Biochemical protein purification

GST fusion proteins were bacterially expressed from pGEX-INI1 183–294 vector and purified as described elsewhere. His-MYC fusion proteins were bacterially expressed from pET-15b-MYC 250–439 and pET-15b-MYC 353–434 vectors and purified as described elsewhere.

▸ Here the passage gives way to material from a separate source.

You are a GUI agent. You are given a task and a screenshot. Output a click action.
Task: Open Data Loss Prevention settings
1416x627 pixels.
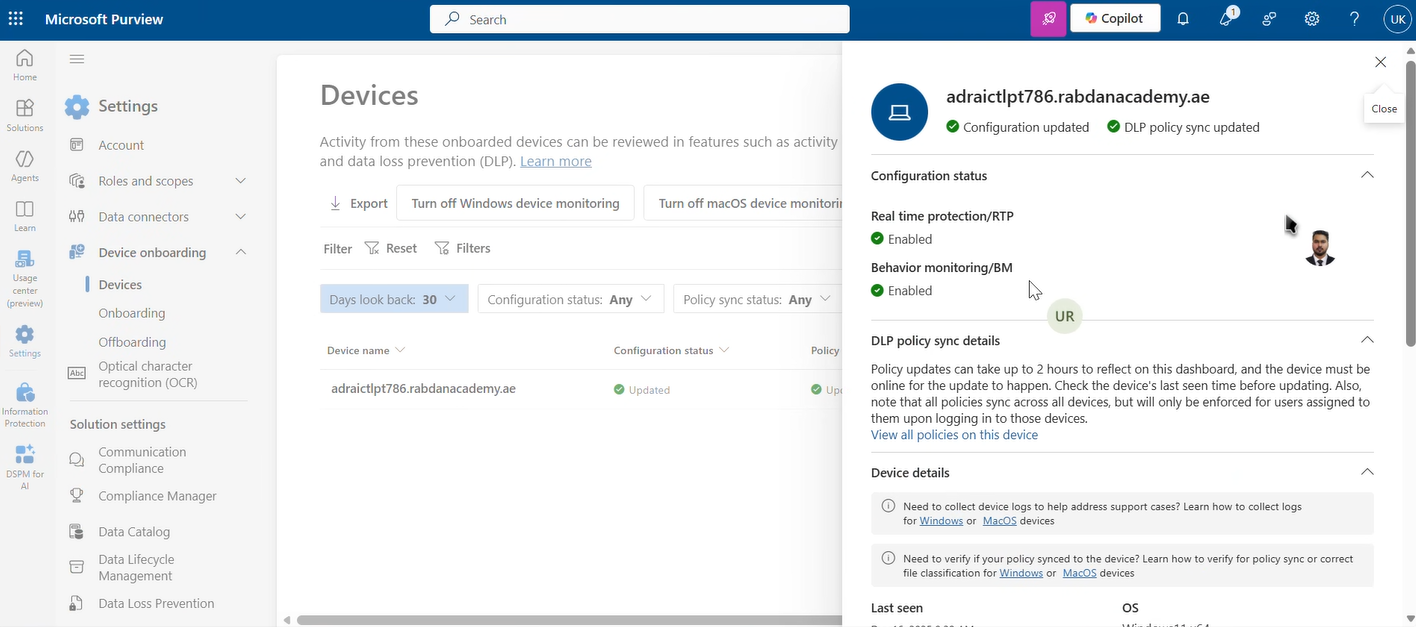coord(156,603)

Protein-protein interaction analysis

Physical protein-protein interactions were identified using Interologous Interaction Database (I2D) version 2.2 (http://ophid.utoronto.ca/i2d). I2D integrates interaction from curated databases (e.g. IntAct, BioGRID, MINT, HPRD), high-throughput datasets (e.g., Y2H, MS), and orthologs across human, rat, mouse, fly worm, and yeast. In this manuscript, we only considered experimentally detected interactions, excluding orthologous predictions. Network analysis and visualization was performed in NAViGaTOR version 2.3 (http://ophid.utoronto.ca/navigator).

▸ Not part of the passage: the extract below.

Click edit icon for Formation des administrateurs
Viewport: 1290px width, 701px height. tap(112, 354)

ChIP binding region and target gene analyses

ChIP-seq datasets were obtained from the Encyclopedia of DNA Elements (ENCODE) Consortium (MYC ChIP-seq in HeLa-S3: ENCODE Data Coordination Centre (DCC) accession: ENCSR000EZD; SMARCB1/INI1 ChIPs-seq in HeLa-S3: DCC accession: ENCSR000EDK). Overlapping peaks of at least one nucleotide between 2 datasets were obtained using the intersection function of BEDTools version 2.18. Statistical analysis for coincident binding was determined using the GSC test; statistical significance was determined at p < 0.5. Putative target genes and genomic regions were identified using BETA version 1.0.6. GO analyses were performed using the Database for Annotation, Visualization and Integrated Discovery (DAVID) version 6.7.

ChIP-qPCR

ChIP was performed as described previously with slight modifications. Briefly, cells were harvested after crosslinking in 1% formaldehyde for 15 minutes followed by incubating in 0.125 M glycine for 5 minutes. Ten million (107) cells per ChIP reaction were lysed, sonicated with Bioruptor Pico (Diagenode), and incubated with antibodies against MYC (homemade N262), FLAG (Sigma), or IgG controls (Santa Cruz). After washes, DNA was purified using QIAquick PCR Purification Kit (Qiagen) and analyzed by quantitative real-time PCR (qPCR). Primers used are listed in Table S3.

Gene expression analysis

RNA was isolated using TRIzol and cDNA was synthesized as per the manufacturer's protocols (Invitrogen). Gene expression was analyzed by qPCR and normalized to ACTB. Primers used are listed in Table S3.

Cellular proliferation

Proliferation of G401 cells infected with MYC or INI1 was assessed as described elsewhere. Population doubling times were calculated with GraphPad Prism v5.0a.

Colony formation in soft agar

Transformation in G401 cells was performed with seeding of 5,000 cells in 10% FBS DMEM H21 + 0.3% noble agar as described elsewhere.